CONSIGNES:
Recopiez à l'identique chacune des lignes de la liste ci-dessous, du début à la fin.

Données de cibles de clic:
****************************************

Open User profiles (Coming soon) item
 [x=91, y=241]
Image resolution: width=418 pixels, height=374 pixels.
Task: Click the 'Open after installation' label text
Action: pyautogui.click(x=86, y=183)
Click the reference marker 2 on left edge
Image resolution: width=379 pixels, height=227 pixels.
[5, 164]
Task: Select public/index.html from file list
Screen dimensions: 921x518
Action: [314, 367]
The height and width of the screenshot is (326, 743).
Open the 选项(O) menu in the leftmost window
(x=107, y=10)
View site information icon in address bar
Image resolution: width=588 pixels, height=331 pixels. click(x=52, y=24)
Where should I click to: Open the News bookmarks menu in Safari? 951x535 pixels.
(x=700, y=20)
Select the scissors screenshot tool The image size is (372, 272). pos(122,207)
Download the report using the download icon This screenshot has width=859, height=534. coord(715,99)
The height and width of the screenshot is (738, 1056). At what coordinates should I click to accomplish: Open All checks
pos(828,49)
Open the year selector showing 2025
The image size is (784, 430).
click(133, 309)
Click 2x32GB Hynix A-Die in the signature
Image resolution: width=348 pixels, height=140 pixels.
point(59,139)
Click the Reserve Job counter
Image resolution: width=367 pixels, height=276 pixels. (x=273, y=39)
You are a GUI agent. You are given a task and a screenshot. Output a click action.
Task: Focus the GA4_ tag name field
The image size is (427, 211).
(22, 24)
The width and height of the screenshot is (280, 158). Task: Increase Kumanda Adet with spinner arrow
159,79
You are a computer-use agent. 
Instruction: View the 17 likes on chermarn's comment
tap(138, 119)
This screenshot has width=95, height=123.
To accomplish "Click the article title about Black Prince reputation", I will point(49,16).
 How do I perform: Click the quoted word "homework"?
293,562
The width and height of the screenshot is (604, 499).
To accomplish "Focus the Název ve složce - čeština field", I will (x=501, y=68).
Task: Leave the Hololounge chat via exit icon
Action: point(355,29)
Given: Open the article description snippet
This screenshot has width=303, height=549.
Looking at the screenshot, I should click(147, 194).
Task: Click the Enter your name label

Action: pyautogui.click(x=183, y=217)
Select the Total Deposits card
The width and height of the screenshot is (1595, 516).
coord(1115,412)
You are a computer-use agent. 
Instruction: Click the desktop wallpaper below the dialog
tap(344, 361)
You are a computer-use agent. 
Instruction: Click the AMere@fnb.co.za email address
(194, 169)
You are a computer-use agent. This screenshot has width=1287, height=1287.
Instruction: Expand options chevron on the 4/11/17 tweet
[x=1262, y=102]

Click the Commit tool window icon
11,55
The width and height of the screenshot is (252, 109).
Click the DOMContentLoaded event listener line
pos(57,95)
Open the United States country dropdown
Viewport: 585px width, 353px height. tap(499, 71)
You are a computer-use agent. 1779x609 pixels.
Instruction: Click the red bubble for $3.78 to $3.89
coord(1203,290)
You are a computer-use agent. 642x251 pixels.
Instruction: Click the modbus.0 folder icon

****************************************

RÉPONSE COMPLÈTE:
Open User profiles (Coming soon) item
 [x=91, y=241]
Image resolution: width=418 pixels, height=374 pixels.
Task: Click the 'Open after installation' label text
Action: pyautogui.click(x=86, y=183)
Click the reference marker 2 on left edge
Image resolution: width=379 pixels, height=227 pixels.
[5, 164]
Task: Select public/index.html from file list
Screen dimensions: 921x518
Action: [314, 367]
The height and width of the screenshot is (326, 743).
Open the 选项(O) menu in the leftmost window
(x=107, y=10)
View site information icon in address bar
Image resolution: width=588 pixels, height=331 pixels. click(x=52, y=24)
Where should I click to: Open the News bookmarks menu in Safari? 951x535 pixels.
(x=700, y=20)
Select the scissors screenshot tool The image size is (372, 272). pos(122,207)
Download the report using the download icon This screenshot has width=859, height=534. coord(715,99)
The height and width of the screenshot is (738, 1056). At what coordinates should I click to accomplish: Open All checks
pos(828,49)
Open the year selector showing 2025
The image size is (784, 430).
click(133, 309)
Click 2x32GB Hynix A-Die in the signature
Image resolution: width=348 pixels, height=140 pixels.
point(59,139)
Click the Reserve Job counter
Image resolution: width=367 pixels, height=276 pixels. (x=273, y=39)
You are a GUI agent. You are given a task and a screenshot. Output a click action.
Task: Focus the GA4_ tag name field
The image size is (427, 211).
(22, 24)
The width and height of the screenshot is (280, 158). Task: Increase Kumanda Adet with spinner arrow
159,79
You are a computer-use agent. 
Instruction: View the 17 likes on chermarn's comment
tap(138, 119)
This screenshot has width=95, height=123.
To accomplish "Click the article title about Black Prince reputation", I will point(49,16).
 How do I perform: Click the quoted word "homework"?
293,562
The width and height of the screenshot is (604, 499).
To accomplish "Focus the Název ve složce - čeština field", I will (x=501, y=68).
Task: Leave the Hololounge chat via exit icon
Action: point(355,29)
Given: Open the article description snippet
This screenshot has width=303, height=549.
Looking at the screenshot, I should click(147, 194).
Task: Click the Enter your name label

Action: pyautogui.click(x=183, y=217)
Select the Total Deposits card
The width and height of the screenshot is (1595, 516).
coord(1115,412)
You are a computer-use agent. 
Instruction: Click the desktop wallpaper below the dialog
tap(344, 361)
You are a computer-use agent. 
Instruction: Click the AMere@fnb.co.za email address
(194, 169)
You are a computer-use agent. This screenshot has width=1287, height=1287.
Instruction: Expand options chevron on the 4/11/17 tweet
[x=1262, y=102]

Click the Commit tool window icon
11,55
The width and height of the screenshot is (252, 109).
Click the DOMContentLoaded event listener line
pos(57,95)
Open the United States country dropdown
Viewport: 585px width, 353px height. tap(499, 71)
You are a computer-use agent. 1779x609 pixels.
Instruction: Click the red bubble for $3.78 to $3.89
coord(1203,290)
You are a computer-use agent. 642x251 pixels.
Instruction: Click the modbus.0 folder icon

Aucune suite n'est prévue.